Compared with our competitors, we believe we have the following advantages:

 

  We provide integrated ecosystem solutions that combine technology platform, resource exchange and sharing, and big data services. Our solution not only helps our customers improve their operational efficiency and reduce their labor cost, more importantly, helps them maximize their asset utilization rate and increase their revenue. For example, by utilizing our solution, an advertising agency can upload its advertisement content from a centralized location to geographically dispersed display terminals keeping its maintenance staff from traveling to each terminal and updating media content manually. In addition, the advertising agency can list its idle terminal assets on Taoping, our resource exchange platform, and lease display terminals to other agencies by location and time slot generating additional revenue from their existing assets.
     
  Our solution has high scalability, availability, and flexibility. Because our technology solution is architected from ground up using the latest cloud-computing technology, our system can easily scale up to handle a rapidly increasing amount of data.

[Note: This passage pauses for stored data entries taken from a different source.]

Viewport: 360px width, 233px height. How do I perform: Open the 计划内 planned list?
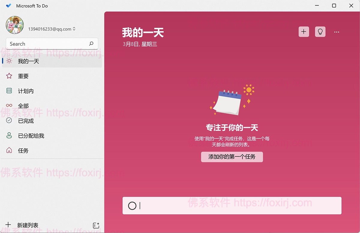(26, 91)
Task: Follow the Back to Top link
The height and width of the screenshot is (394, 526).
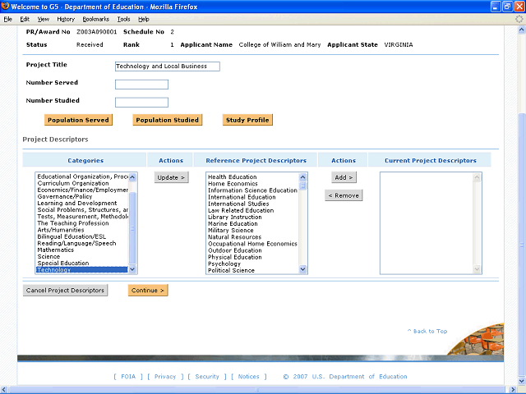Action: tap(428, 332)
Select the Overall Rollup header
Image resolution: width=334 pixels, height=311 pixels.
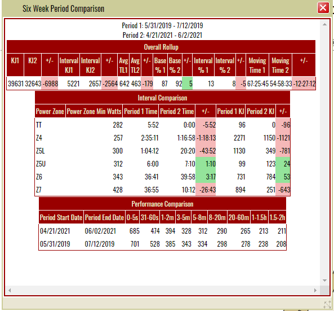tap(161, 47)
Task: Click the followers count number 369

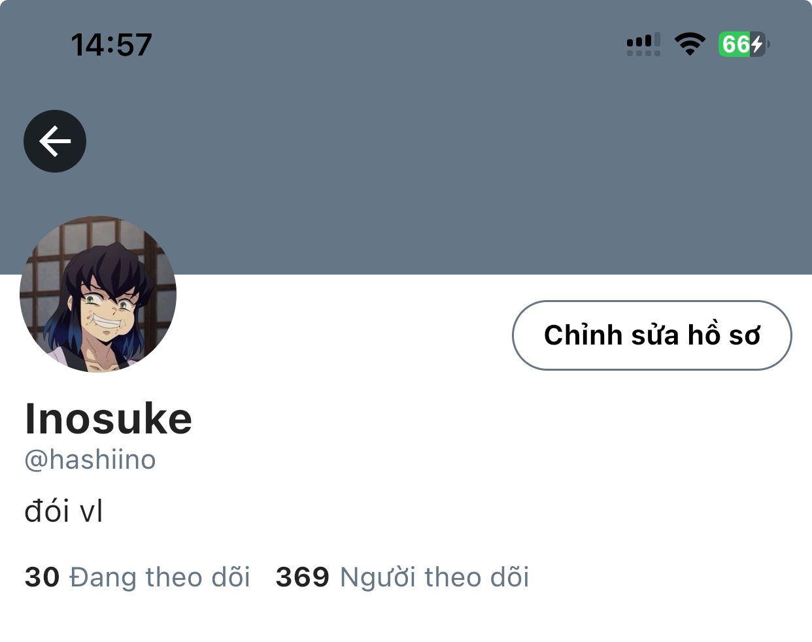Action: 302,577
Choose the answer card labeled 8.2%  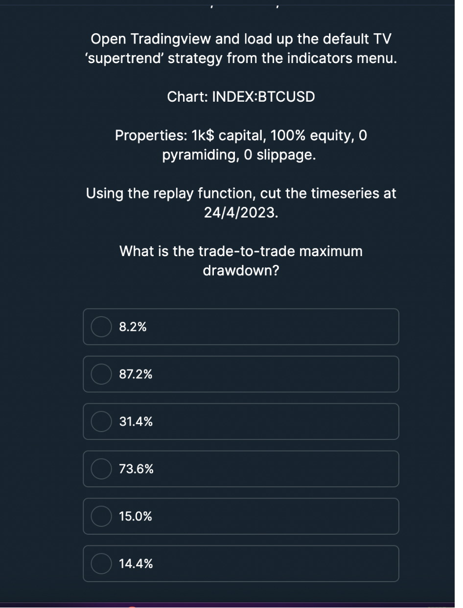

In addition, as the number of display terminals connected to our network continues to grow, our system is able to handle additional workload and workflows to ensure high availability of each terminal. More importantly, because we own our cloud infrastructure and platform, we have the flexibility of changing or upgrading our software anytime without any constraints.
     
  Our solution has a high level of security guarantee. Because we own the entire stack of technology infrastructure and terminals, we have a solid security fortress to prevent hackers from breaking into our system. In addition, because we have over 10 years of experience providing large-scale information systems to the public entities, such as police stations and public security bureaus, we have a track record of protecting our network from security intrusions or breaches. Lastly, to protect ourselves from national security concerns, we have an operational agreement with China’s Internet Oversight Board to inspect and filter all of our advertisement contents before uploading it onto our display network.
     
  Our solution combines digital network with physical assets establishing a high barrier to entry than other internet related companies. Our proprietary Cloud-Application-Terminal platform has integrated three layers of technology: cloud storage, application software, and display terminals. Although it is relatively easy for potential competitors to develop software application with technology advancement nowadays, it will take them a considerable amount of time and capital to replicate our nationwide physical network of cloud-based display terminals.

 

Business Transformation

 

Prior to 2014, we predominately sold large-scale customized IT solutions to the Chinese public service sector through various build-and-transfer projects. Due to changes in policies and regulations in China in 2012, various local governments started postponing IT projects they had previously contracted with us indefinitely. As a result, many of our existing receivables became uncollectable.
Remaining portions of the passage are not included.